Exercise directions -
Using the line with "Where should I" as your starting point, transcribe it and each line beneath it word for word until the records run out, without pictures.
┌──
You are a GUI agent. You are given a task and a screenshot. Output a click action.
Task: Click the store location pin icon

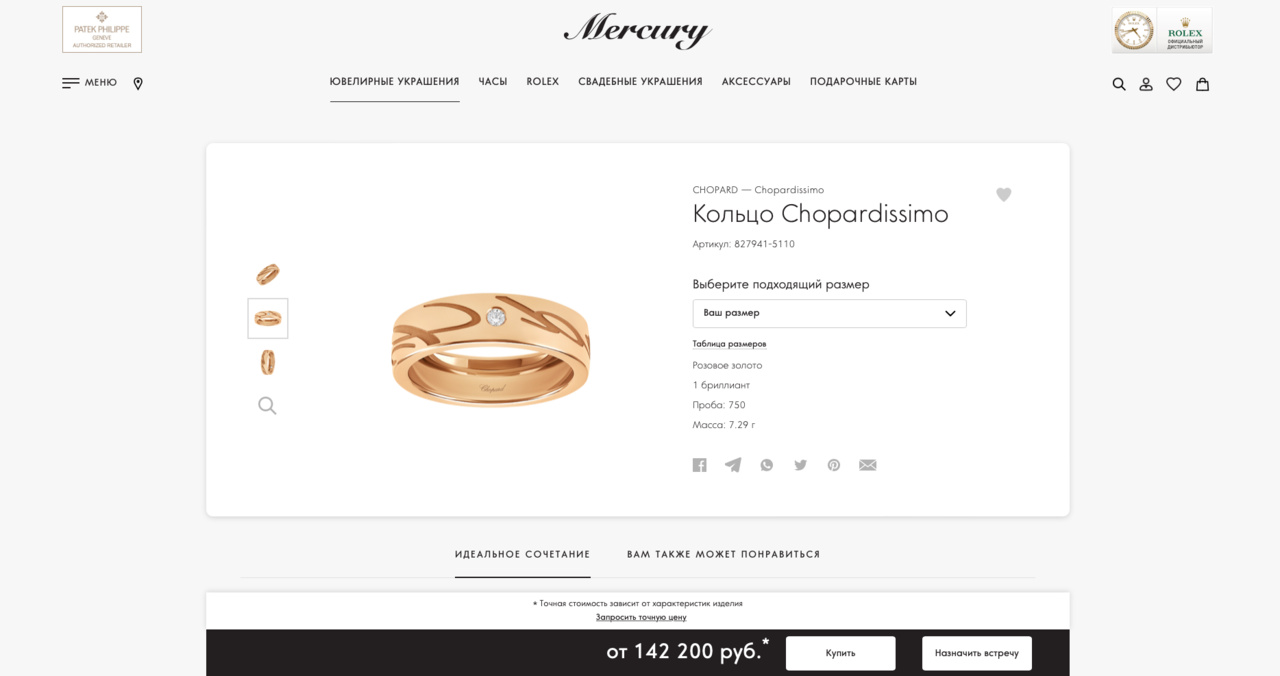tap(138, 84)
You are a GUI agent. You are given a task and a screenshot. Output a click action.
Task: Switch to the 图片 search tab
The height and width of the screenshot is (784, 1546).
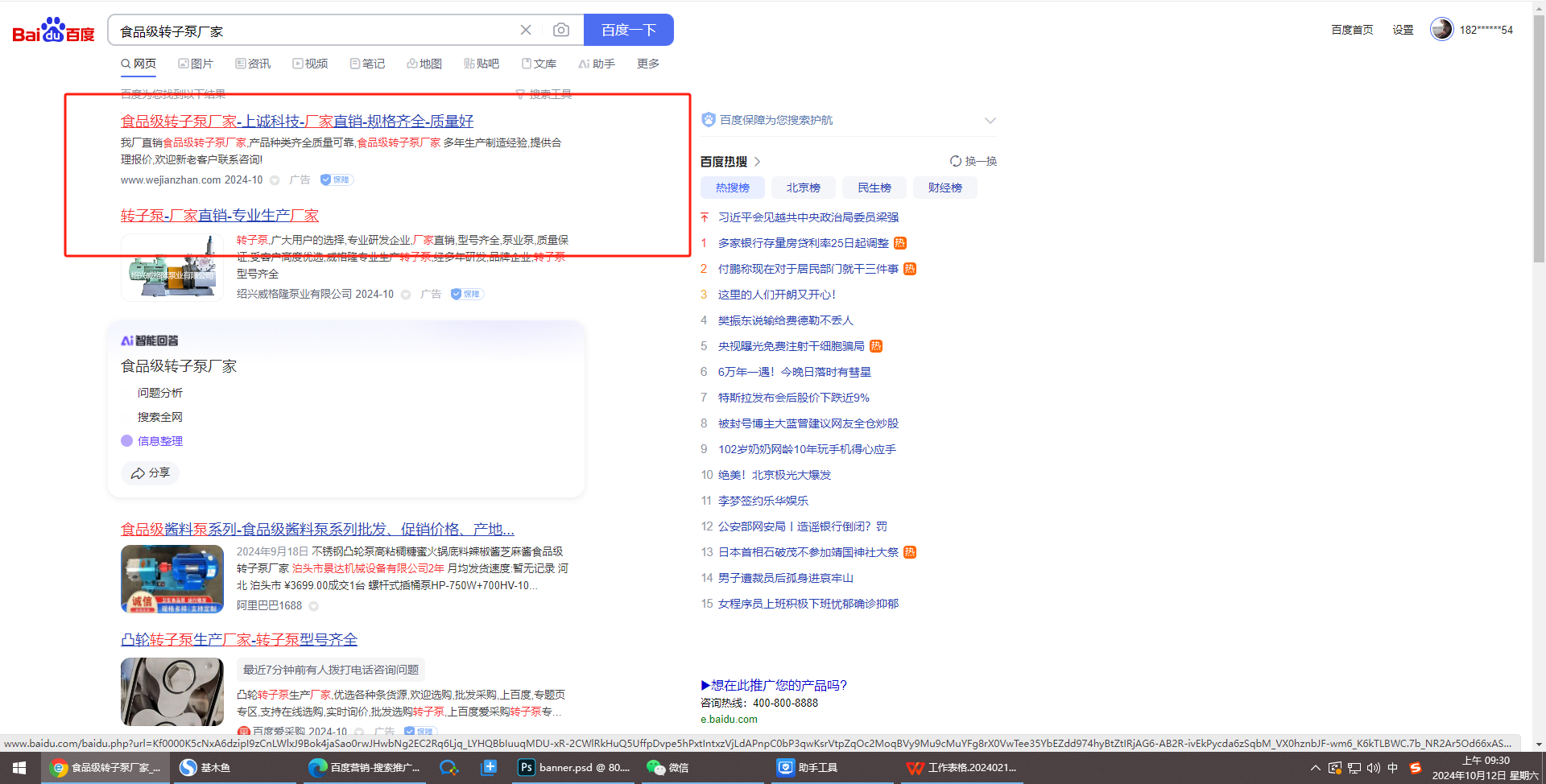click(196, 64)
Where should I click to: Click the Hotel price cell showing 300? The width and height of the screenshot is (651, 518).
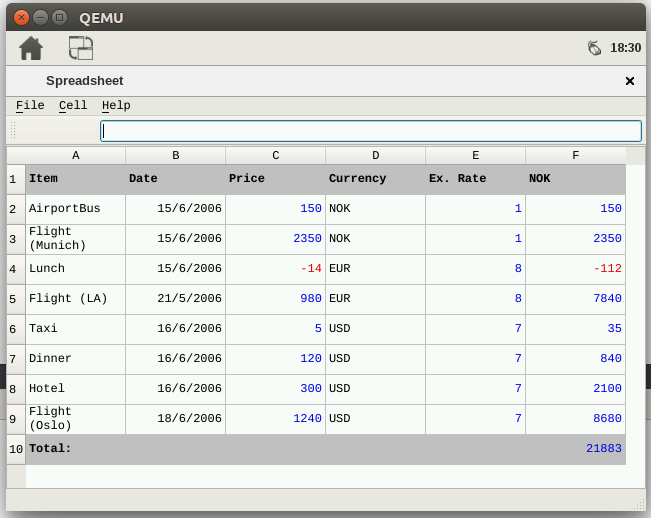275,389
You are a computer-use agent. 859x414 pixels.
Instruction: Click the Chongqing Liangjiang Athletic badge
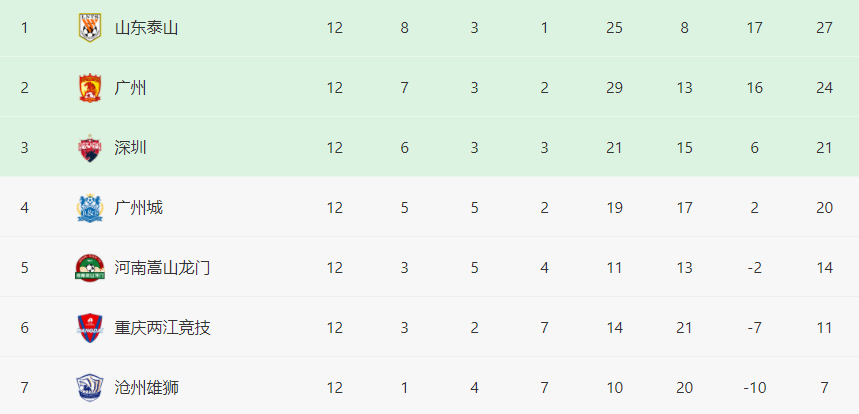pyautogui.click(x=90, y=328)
└──
Reply to the exercise -
Where should I click to: Click the Hotel price cell showing 300? The width and height of the screenshot is (651, 518).
275,389
You are a computer-use agent. 859x414 pixels.
Instruction: Click the Chongqing Liangjiang Athletic badge
pyautogui.click(x=90, y=328)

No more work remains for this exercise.